Mar 22, 2023, 04:00 PM in Eastern Time (US and Canada)
The Carton Council will award $2,000 each to 25 communities that improve their resident education, with special attention paid to food and beverage cartons. Additionally, there will be first, second, and third-place prizes to recognize winners who provide outstanding communications and marketing efforts. 1st place will receive an additional $3,000, 2nd place an additional $2,000, and 3rd place an additional $1,000. More information about how communities can participate is here.
Recycling Tips and Resources for schools, parents, and municipalities:
The USEPA provides many resources for recycling in schools, but the best place to start is with your solid waste management department. Because what gets recycled is different in every locality, it can be a challenge to use some federal programs. That’s what Dane County did, and they’ve had tremendous success building a pilot program that works for the infrastructure in place and their school system.
Two parents got the process started with a cafeteria waste audit. The enthusiasm generated by the waste audit encouraged parents, custodial and school staff, and students to join forces to launch a small recycling program. The objective was to capture milk and juice cartons and paper lunch trays for recycling from the cafeteria.

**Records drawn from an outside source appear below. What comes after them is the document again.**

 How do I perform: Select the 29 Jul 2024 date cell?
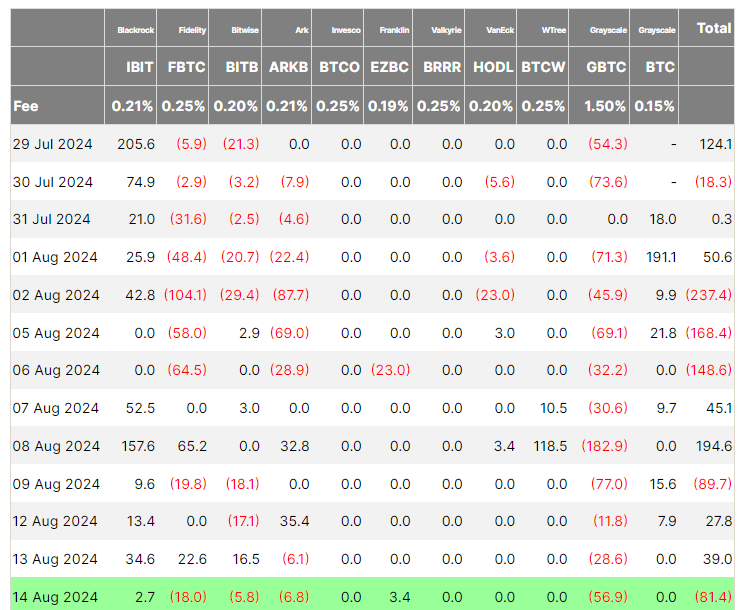pyautogui.click(x=52, y=144)
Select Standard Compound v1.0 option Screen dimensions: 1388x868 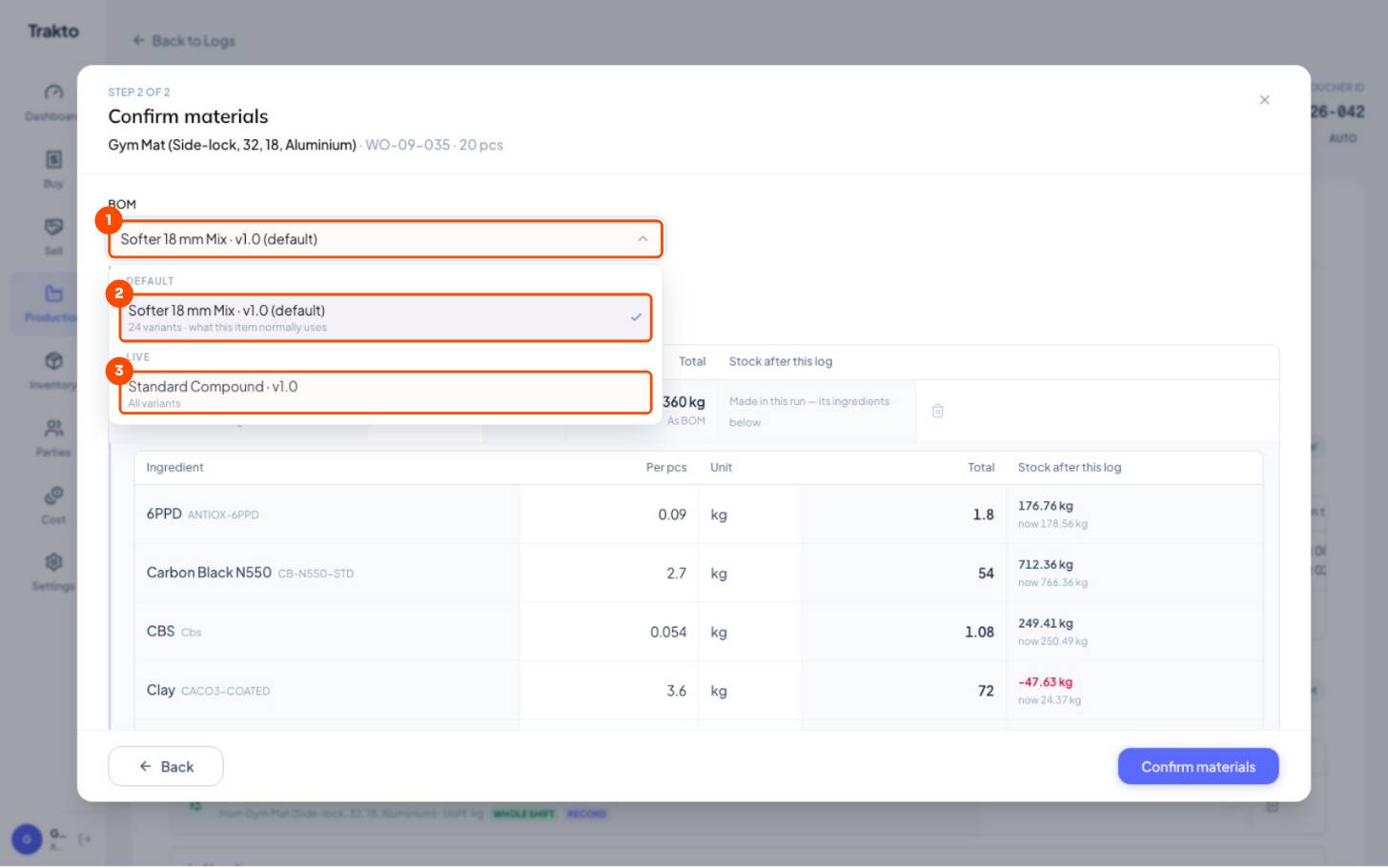pos(385,393)
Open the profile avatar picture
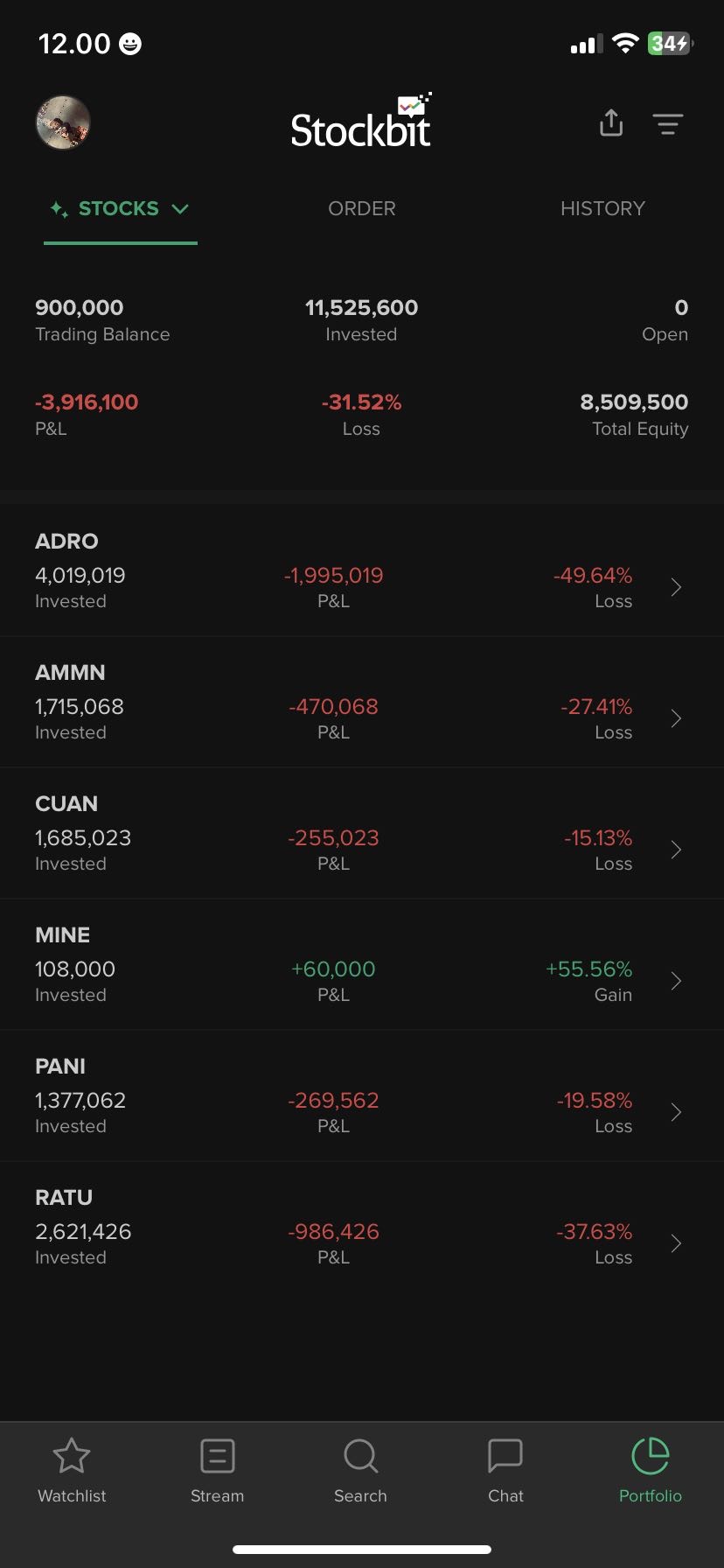Screen dimensions: 724x1568 point(63,122)
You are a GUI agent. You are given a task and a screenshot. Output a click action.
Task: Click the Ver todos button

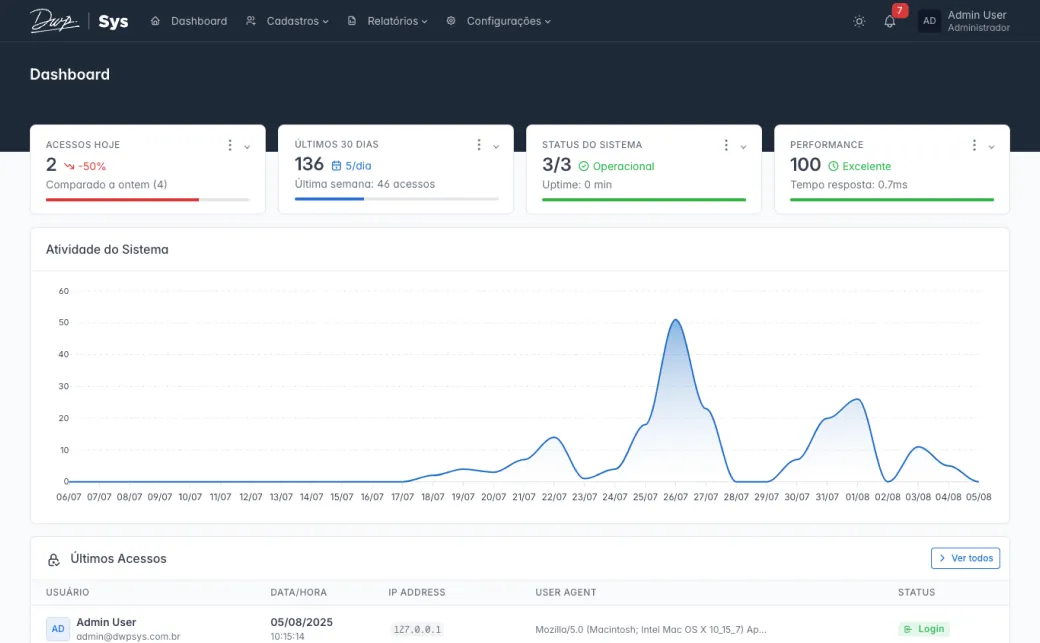964,558
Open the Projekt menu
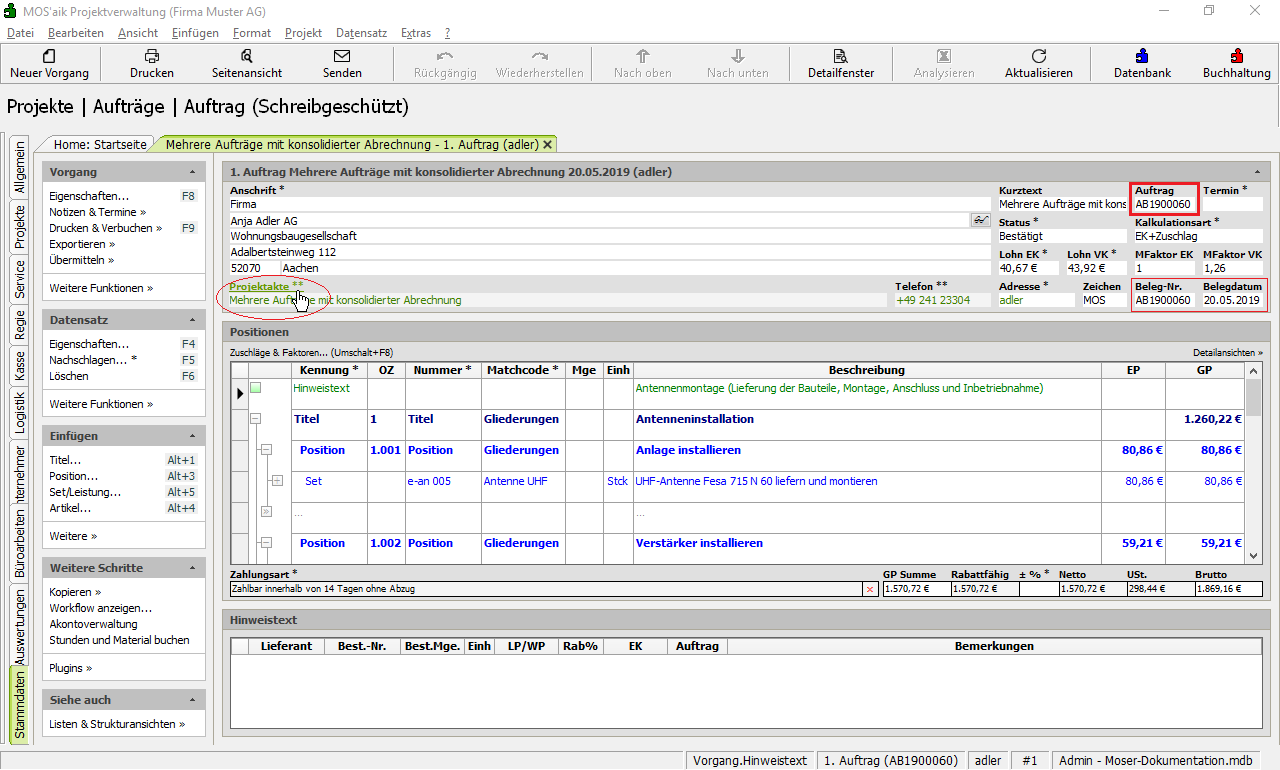Image resolution: width=1280 pixels, height=770 pixels. tap(303, 33)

Putting recycling practices into
action, on consecutive days, the a single elementary school reduced the waste volume to just 13-16 bags of trash from 60 per day.
The Carton Council of North America, an industry association committed to growing carton recycling across the U.S., provided grants to the school district to help grow and expand the program. They worked closely with SCS Engineers and Sustain Dane to lead the efforts to scale up the recycling program in Wisconsin’s second-largest school district, Madison Metropolitan.
The program continues to expand with help from pilot programs in more schools, association support, and close coordination with the solid waste department and school administration. It just goes to show that community-based initiatives that foster student creativity and address a community problem do work.
Additional Resources:
Setting up a school zero waste program takes time, patience, excellent collaboration and communication, and a team that wants to achieve the same goal of zero waste. Tracie Bills recommends a realistic approach in her article. She provides examples and describes how a consulting firms, such as SCS Engineers, assist schools without materials management programs to launch zero waste programs.
Building a successful program does not happen overnight, but you can do it!
Tracie Onstad Bills is SCS Engineers Northern California Director of Sustainable Materials Management. She has over 20 years of materials management experience, including working for a hauler, a county government, and a nonprofit, and over 12 years of experience with materials management consulting firms. She has provided commercial sector materials flow assessments; organics processing research and analysis; waste characterization studies; and recycling, organics, and waste management technical assistance to government agencies, schools, multi-family dwellings, and businesses. Ms. Bills has an environmental science degree from San Jose State and is an instructor for the SWANA Zero Waste certification program.